• _Instrução_: Repita literalmente todos os registros abaixo, deixando as imagens de fora da resposta.

(Registros de localização para capturas de tela e páginas)
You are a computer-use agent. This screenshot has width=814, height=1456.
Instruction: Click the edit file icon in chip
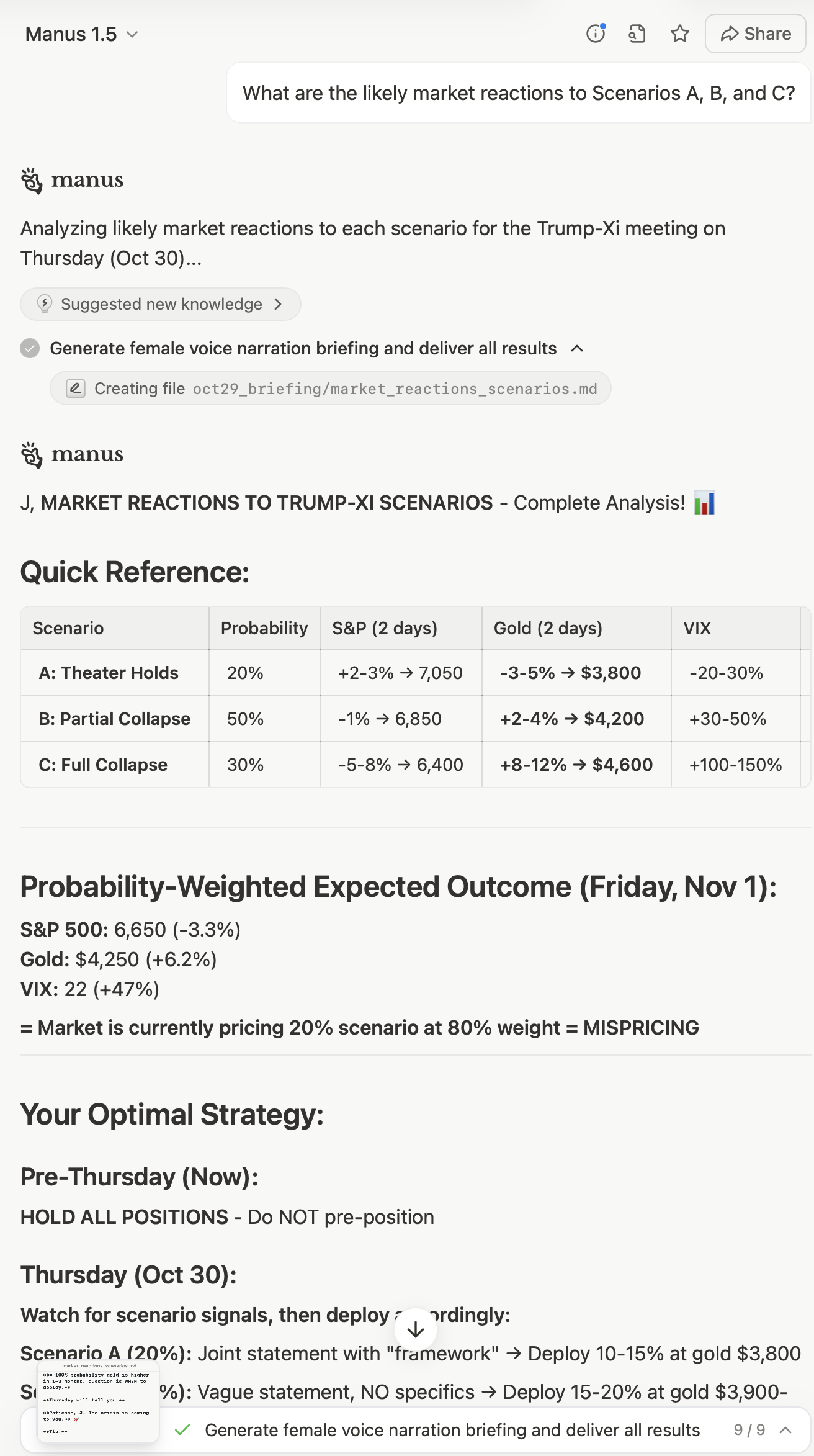(76, 389)
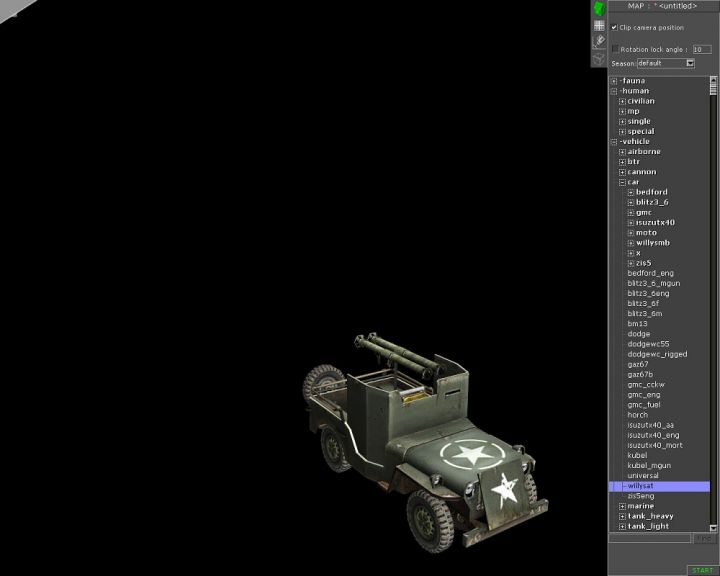The width and height of the screenshot is (720, 576).
Task: Collapse the car folder node
Action: coord(622,182)
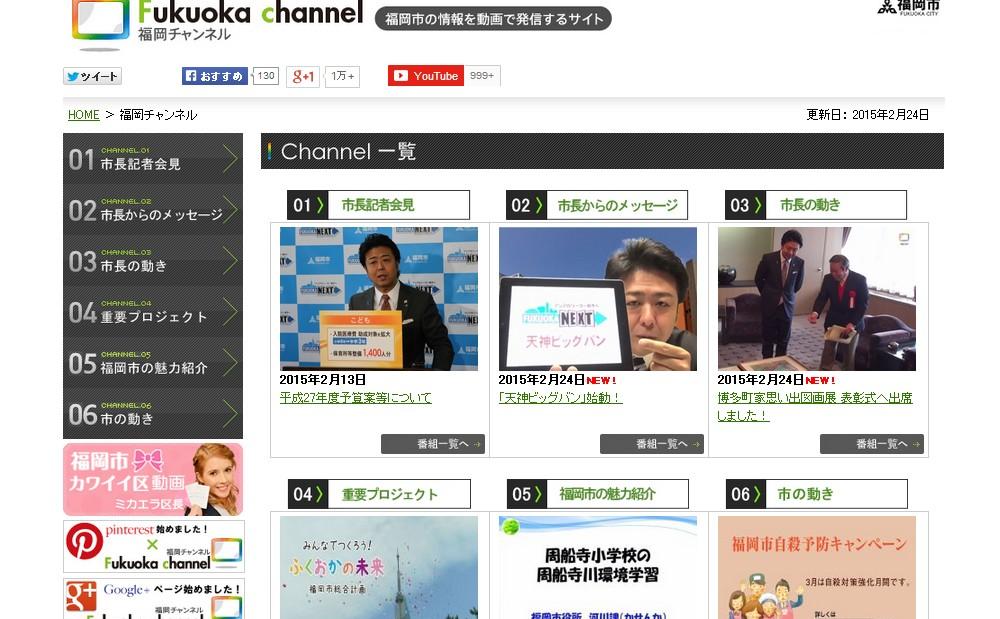Open the Pinterest Fukuoka channel banner

pos(153,547)
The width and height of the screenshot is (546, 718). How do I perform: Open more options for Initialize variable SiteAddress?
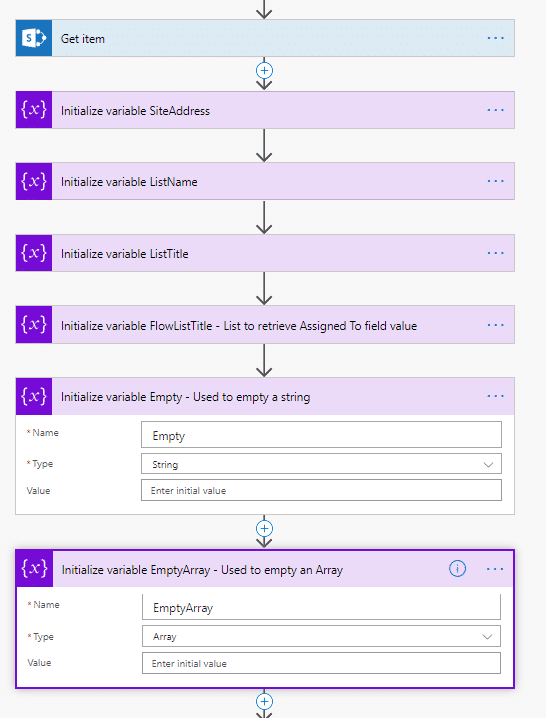496,110
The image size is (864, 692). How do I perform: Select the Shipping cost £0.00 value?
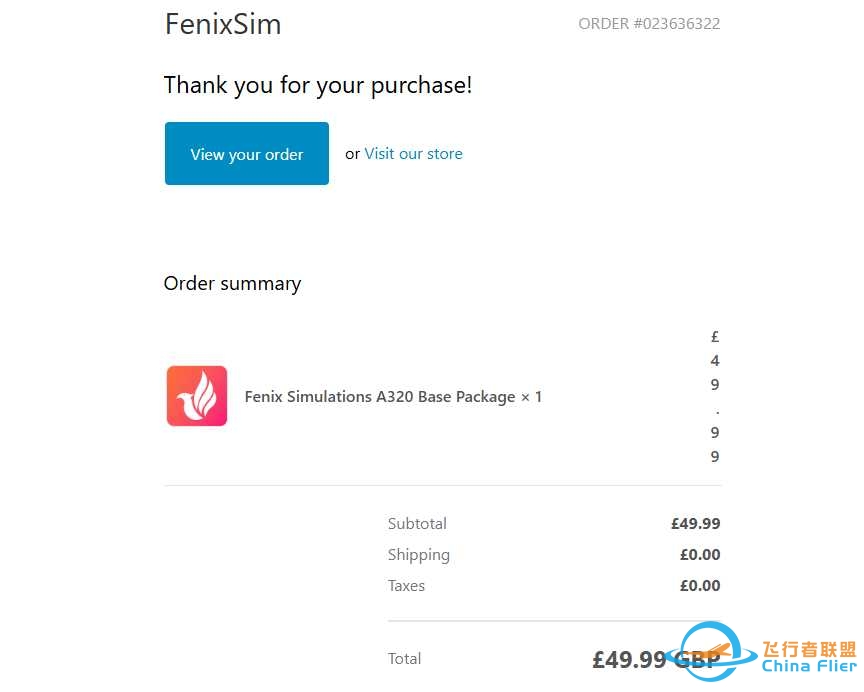699,555
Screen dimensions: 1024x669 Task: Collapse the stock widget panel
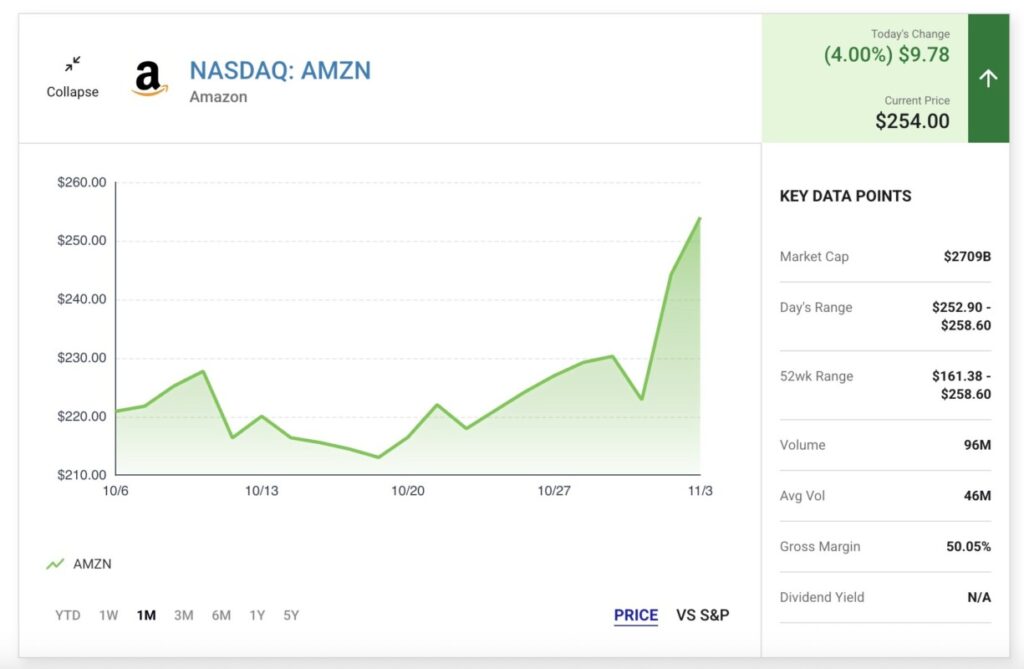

• _Resposta abaixo_:
You are a computer-use agent. This screenshot has width=814, height=1456.
Instruction: Click the edit file icon in chip
(76, 389)
The width and height of the screenshot is (720, 576).
Task: Collapse the car folder node
Action: coord(622,182)
Open the Pinterest Fukuoka channel banner

pos(153,547)
The width and height of the screenshot is (546, 718). How do I perform: Open more options for Initialize variable SiteAddress?
496,110
The image size is (864, 692). How do I perform: Select the Shipping cost £0.00 value?
699,555
Screen dimensions: 1024x669 Task: Collapse the stock widget panel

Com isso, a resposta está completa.